Cathedral Schools: The Institutional Development of Twelfth-Century Education

By J. Hanrahan

Report of the Annual Meeting of the Canadian Historical Association, Vol.43:1 (1964)

Introduction: The great age of the cathedral schools came in the late eleventh and early twelfth centuries. Before that, in the ninth and tenth centuries, the monastic schools had been more important; but there had always been a certain unease about the monastic schools, a certain suspicion that intensive study and especially teaching of the arts was somehow alien to the life of the monk, and the monastic reformers of the eleventh and twelfth centuries were generally opposed to such schools. Thus it was in the cathedral schools that the great increase of interest in learning, that was so much a part of the late eleventh century, was reflected.

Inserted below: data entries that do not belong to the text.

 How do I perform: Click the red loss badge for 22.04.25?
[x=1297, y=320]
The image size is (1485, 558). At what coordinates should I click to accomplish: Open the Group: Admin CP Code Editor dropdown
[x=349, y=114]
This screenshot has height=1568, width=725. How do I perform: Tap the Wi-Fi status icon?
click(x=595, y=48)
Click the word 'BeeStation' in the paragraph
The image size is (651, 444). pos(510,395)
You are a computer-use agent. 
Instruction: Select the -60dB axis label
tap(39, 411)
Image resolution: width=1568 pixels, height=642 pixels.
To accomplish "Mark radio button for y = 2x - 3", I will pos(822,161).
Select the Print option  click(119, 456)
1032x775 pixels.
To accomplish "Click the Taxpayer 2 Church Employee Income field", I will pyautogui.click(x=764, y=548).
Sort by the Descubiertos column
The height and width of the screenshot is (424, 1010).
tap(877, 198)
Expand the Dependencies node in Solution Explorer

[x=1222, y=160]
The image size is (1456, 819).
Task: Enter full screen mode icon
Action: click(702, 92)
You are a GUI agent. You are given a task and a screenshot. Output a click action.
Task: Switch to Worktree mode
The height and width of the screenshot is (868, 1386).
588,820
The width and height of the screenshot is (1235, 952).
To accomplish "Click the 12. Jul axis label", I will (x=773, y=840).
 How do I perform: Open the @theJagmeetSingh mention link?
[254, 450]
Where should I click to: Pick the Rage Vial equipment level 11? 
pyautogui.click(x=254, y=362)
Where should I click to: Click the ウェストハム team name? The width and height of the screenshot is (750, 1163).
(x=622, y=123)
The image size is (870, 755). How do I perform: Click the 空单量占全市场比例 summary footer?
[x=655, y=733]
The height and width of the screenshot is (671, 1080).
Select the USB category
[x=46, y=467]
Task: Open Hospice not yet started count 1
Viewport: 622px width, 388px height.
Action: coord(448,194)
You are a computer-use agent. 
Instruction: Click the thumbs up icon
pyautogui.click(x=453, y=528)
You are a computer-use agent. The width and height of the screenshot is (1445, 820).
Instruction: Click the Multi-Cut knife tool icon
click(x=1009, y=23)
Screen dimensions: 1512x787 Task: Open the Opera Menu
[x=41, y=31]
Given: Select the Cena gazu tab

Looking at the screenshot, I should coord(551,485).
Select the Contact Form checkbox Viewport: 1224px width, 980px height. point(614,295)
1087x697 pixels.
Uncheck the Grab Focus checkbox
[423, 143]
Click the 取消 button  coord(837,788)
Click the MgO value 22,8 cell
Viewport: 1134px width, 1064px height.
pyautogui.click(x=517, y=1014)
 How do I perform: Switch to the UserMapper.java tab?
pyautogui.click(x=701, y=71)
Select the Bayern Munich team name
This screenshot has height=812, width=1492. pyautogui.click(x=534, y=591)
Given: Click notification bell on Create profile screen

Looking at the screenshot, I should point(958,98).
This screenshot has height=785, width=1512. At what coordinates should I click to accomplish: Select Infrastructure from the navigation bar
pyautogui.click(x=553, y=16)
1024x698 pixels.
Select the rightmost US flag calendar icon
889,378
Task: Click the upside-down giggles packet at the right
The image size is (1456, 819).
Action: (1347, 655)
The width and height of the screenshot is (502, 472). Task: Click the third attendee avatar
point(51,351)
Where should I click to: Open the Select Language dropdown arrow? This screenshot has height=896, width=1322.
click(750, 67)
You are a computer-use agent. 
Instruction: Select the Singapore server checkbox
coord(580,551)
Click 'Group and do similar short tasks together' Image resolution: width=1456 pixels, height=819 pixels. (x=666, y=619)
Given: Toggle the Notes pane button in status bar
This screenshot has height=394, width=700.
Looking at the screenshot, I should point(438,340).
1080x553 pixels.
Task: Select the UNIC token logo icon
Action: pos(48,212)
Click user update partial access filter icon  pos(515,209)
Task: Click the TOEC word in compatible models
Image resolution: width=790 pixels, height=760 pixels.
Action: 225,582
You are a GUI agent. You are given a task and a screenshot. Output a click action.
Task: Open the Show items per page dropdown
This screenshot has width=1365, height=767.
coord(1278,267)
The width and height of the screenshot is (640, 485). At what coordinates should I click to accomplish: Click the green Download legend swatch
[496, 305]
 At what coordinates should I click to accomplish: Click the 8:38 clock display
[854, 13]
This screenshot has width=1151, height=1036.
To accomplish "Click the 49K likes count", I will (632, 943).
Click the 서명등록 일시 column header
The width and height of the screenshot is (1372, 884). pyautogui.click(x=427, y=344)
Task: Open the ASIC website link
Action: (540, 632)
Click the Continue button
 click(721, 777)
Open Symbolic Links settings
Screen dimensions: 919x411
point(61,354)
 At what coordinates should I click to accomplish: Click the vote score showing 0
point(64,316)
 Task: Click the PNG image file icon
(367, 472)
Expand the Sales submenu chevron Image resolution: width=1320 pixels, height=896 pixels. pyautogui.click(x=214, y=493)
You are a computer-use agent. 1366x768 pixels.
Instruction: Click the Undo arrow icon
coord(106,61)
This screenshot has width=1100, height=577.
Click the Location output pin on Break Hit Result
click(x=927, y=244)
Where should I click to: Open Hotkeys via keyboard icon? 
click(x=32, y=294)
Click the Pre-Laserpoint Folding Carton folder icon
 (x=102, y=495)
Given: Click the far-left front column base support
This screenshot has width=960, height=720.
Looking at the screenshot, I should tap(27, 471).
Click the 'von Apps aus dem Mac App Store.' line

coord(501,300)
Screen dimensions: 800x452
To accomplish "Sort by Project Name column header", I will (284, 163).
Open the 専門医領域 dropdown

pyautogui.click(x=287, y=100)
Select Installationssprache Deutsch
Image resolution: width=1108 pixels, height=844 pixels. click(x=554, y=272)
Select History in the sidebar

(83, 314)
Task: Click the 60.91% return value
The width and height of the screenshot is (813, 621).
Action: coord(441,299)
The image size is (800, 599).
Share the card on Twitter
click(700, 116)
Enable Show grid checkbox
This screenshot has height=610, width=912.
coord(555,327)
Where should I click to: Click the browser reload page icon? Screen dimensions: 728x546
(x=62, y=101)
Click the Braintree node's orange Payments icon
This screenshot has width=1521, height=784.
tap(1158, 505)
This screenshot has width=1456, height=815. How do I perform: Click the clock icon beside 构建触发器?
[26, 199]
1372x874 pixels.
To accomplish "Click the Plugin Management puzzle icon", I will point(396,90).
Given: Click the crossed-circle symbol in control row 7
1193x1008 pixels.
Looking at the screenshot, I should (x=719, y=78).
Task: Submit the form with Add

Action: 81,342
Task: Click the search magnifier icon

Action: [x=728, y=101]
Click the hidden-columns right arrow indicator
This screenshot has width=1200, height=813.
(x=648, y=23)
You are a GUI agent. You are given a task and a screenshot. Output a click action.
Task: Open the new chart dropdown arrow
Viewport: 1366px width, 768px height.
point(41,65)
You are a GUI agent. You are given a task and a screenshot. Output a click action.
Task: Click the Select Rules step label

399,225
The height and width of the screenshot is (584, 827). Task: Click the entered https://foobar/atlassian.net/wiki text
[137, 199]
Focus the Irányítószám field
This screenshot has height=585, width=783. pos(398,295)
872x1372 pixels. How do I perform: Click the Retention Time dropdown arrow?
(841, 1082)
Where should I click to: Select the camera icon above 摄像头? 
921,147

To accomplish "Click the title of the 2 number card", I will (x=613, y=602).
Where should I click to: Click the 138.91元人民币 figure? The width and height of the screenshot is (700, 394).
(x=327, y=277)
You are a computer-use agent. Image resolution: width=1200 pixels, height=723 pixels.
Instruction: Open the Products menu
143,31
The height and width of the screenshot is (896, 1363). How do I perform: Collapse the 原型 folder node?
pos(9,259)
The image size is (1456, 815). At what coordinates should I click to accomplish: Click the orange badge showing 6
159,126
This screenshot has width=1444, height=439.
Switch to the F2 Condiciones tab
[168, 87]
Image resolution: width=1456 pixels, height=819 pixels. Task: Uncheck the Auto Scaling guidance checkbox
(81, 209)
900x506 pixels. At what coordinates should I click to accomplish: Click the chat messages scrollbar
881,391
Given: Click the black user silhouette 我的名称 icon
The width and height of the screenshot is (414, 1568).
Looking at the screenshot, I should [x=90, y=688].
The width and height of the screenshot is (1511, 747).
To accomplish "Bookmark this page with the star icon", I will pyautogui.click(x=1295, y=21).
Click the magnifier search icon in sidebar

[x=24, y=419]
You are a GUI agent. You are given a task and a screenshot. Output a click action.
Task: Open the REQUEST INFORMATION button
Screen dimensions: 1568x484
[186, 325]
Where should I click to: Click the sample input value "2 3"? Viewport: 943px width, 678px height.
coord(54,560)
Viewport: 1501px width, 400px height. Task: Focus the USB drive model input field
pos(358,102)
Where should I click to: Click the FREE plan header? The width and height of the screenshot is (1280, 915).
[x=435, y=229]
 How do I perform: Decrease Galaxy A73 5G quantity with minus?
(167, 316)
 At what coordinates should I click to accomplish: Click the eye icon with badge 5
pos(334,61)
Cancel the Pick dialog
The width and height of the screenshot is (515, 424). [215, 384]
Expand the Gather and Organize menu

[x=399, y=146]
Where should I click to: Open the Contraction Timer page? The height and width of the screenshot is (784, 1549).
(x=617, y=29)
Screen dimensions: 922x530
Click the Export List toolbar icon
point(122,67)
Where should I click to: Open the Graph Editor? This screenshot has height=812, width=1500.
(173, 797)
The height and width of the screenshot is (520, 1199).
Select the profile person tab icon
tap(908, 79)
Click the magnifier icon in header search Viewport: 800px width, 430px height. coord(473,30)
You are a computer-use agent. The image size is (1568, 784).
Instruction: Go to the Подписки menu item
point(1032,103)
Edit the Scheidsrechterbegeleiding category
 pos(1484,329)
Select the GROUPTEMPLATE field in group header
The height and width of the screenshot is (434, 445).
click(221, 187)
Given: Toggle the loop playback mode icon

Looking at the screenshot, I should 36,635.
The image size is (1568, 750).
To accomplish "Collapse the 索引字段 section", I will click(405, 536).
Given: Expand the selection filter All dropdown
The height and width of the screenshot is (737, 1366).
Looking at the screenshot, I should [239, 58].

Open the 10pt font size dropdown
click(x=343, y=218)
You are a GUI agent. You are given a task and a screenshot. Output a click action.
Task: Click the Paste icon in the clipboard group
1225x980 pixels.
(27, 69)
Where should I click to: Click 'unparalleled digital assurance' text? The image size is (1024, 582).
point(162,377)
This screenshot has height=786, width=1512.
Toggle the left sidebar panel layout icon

All of the major cathedrals had their schools. A student of the generation around 1100, who sought learning beyond the ordinary and was desirous of hearing the best masters, would have to travel from school to school. To Rheims he might go if he sought instruction in letters, although the best days of the school there were in the past; to Tournai, where a popular and well-disciplined school was run by Master Od “skilled in all the seven liberal arts, but especially in dialectics”; to Lille, where Master Raimbertus, in opposition to Odo, upheld nominalist ideas; to Noyon, a bit later, to hear the grammatical teaching of Master Guardmundus; to Laon, to which city the spreading fame of Master Anselm was drawing students to the arts and of theology from all over Latin Christendom; to Paris, where a disciple of Anselm of Laon, Master William of Champeaux, was attracting hearers in dialectics and rhetoric; to Chartes, where the glories of the school that had been so famous a century before under Bishop Fulbert were being revived under Bishop Ivo; to anyone of a number of other famous schools he might go to receive instruction in the arts or in the theological wisdom of Scripture and the Fathers, for which the arts were a preparation.